TASKS |
1. The passage below discusses haircutting before Passover. From its English translation of the Mishnah, list each kind of person who may cut their hair during the mid-festival.
2. Extend the passage on haircutting before Passover, starting after its final sentence.

Segment Start: DOCUMENT EXTRACT

As far back as the time of the Mishnah and the Talmud, the rabbis expected that halakhically observant Jews would prepare for a holiday, such as Passover, by (among other things) getting their hair groomed so that “they do not enter the festival while disheveled” (b. Mo’ed Katan 14a). In fact, they forbid haircutting during hol ha’mo’ed in part to motivate people to observe this practice. This year, however, as we attempt to slow the spread of the Covid-19 virus by practicing “social distancing,” and as many businesses including hair salons and barbershops have been closed – and indeed, when it would be dangerous and irresponsible for a hairdresser/barber and a client to have such close physical contact – and as it appears that restrictions will last at least several more weeks, it is likely that many of us will have no choice but to enter the Passover holiday without having been able to get our hair cut as we would normally like.

In fact, the authorities of the rabbinic period were aware of circumstances that might make it impossible for someone to get a haircut prior to the festival, and therefore in m. M.K. 3:1 allowed certain persons the leniency of cutting their hair during hol ha’mo’ed (indeed, it is precisely from these anomalous cases that the gemara, b. M.K. 14a) infers the existence of a prohibition on everyone else):

ואלו מגלחין במועד הבא ממדינת הים ומבית השביה והיוצא מבית האסורין והמנודה שהתירו לו חכמים וכן מי שנשאל לחכם והותר והנזיר והמצורע העולה מטומאתו לטהרתו:

And these [persons] may cut [their] hair during the mid-festival: one who comes from overseas, and from captivity, and one who leaves prison, and the excommunicated person whom the sages have released; and similarly one who inquired of a sage and was released; and the nazirite and the metzorah who goes forth from his impurity to his purity.

Segment End: DOCUMENT EXTRACT
Segment Start: EXTRACTED MATERIAL

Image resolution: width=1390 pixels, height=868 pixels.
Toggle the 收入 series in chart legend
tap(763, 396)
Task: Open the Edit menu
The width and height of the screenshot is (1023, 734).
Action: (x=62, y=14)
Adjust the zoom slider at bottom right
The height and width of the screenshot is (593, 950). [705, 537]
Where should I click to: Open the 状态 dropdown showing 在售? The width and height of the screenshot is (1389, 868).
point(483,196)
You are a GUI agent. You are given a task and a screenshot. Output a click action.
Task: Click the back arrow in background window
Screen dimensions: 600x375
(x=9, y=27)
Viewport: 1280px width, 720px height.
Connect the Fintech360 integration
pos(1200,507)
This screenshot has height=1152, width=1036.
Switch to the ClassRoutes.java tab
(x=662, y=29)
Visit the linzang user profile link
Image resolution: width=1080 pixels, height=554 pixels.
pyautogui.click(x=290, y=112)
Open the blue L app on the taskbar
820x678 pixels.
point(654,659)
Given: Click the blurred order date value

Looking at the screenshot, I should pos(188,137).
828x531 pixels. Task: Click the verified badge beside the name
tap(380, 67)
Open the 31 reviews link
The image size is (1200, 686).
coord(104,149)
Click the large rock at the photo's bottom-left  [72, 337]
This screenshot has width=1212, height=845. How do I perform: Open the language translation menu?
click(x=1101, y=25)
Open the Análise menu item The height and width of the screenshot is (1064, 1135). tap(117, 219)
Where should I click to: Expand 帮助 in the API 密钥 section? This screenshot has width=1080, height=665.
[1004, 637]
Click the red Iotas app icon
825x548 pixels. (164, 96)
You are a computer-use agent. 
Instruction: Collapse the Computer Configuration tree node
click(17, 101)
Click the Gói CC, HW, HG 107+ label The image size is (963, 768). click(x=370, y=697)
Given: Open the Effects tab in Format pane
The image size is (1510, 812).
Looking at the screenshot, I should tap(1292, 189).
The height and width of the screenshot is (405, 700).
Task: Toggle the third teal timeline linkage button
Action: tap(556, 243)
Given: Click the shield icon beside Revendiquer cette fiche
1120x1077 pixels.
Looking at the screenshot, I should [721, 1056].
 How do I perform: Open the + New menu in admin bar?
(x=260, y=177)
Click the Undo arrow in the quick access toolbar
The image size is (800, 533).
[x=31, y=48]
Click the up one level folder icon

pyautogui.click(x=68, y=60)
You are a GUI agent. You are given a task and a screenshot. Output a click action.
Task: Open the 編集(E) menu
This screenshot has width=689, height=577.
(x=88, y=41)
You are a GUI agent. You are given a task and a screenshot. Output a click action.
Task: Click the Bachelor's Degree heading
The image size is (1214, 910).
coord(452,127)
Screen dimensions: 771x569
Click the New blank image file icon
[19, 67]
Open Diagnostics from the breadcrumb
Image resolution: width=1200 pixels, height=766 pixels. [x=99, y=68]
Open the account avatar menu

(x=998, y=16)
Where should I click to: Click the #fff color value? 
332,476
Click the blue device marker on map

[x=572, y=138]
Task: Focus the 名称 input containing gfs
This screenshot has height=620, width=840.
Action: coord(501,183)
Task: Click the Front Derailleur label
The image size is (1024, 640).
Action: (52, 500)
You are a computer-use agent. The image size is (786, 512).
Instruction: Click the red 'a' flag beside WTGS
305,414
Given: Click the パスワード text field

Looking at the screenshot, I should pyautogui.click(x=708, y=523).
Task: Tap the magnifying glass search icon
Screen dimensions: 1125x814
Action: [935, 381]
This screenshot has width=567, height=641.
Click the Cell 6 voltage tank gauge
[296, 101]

Segment End: EXTRACTED MATERIAL

RESPONSES TO THE EXERCISE |
1.
- One who comes from overseas
- One who comes from captivity
- One who leaves prison
- The excommunicated person whom the sages have released
- One who inquired of a sage and was released
- The nazirite
- The metzorah who goes forth from his impurity to his purity

2.
Without needing to get into the specifics of each case, what unifies them is that the persons in question were unable, by virtue of a physical (being at sea or imprisoned/held captive) or ritual (excommunication, a vow, etc.) impediment, to cut their hair prior to the festival. When the impediment is lifted, they are given an exemption from the general prohibition, and may attend to their personal grooming even during the midfestival.

Similarly, we need not get into the specifics of which of these cases is most analogous to our current situation of social distancing and sheltering in our homes to recognize that we are currently under an impediment that will almost certainly prevent us from having professional assistance in cutting our hair prior to the festival, and that it is moreover likely that we will remain in this state when the festival is fully over and we are in the counting of the Omer. I was thus delighted to find that my intuition to associate these cases was anticipated over a century ago by Rabbi Israel Meir HaKohen in a short comment in the Bi’ur Halakhah portion of the Mishnah Berurah, to S.A. O.H. 493:2:

ומ"מ אותן המותרין להסתפר בחוה"מ כבסימן תקל"א י"ל דגם בספירה שרי דלא עדיף מחוה"מ.

And in any case, those who are permitted to cut their hair during hol ha’mo’ed, as in siman 531, one may say that also during the counting (of the Omer) it is permitted, for this is not more significant than hol ha’mo’ed.

Rather, as noted above, while the restriction during hol ha’mo’ed is a (rabbinic) prohibition, the restriction during the Omer has always been recognized as a minhag at most. Thus, when (God willing, soon), it becomes safe for us to leave our homes again, and businesses such as salons and barbershops are permitted by local authorities to reopen, even those who would normally observe the restrictions on haircutting during the Omer may get their hair cut and styled as soon as they are able and need not wait until (Rosh Hodesh or) Lag b’Omer. Moreover, I cannot help but note the resonance between the affliction that is said to have taken the lives of so many of Rabbi Akiva’s students and the effects of Covid 19, which often causes acute respiratory distress in its most severe and deadly cases. If the lifting of such a plague in tannaitic times was marked in Jewish practice even long after, then it seems only fitting that the lifting of a pandemic in our own time is worthy of recognition when it occurs, and that celebrating by getting one’s hair cut may (or even should) be fully embraced immediately.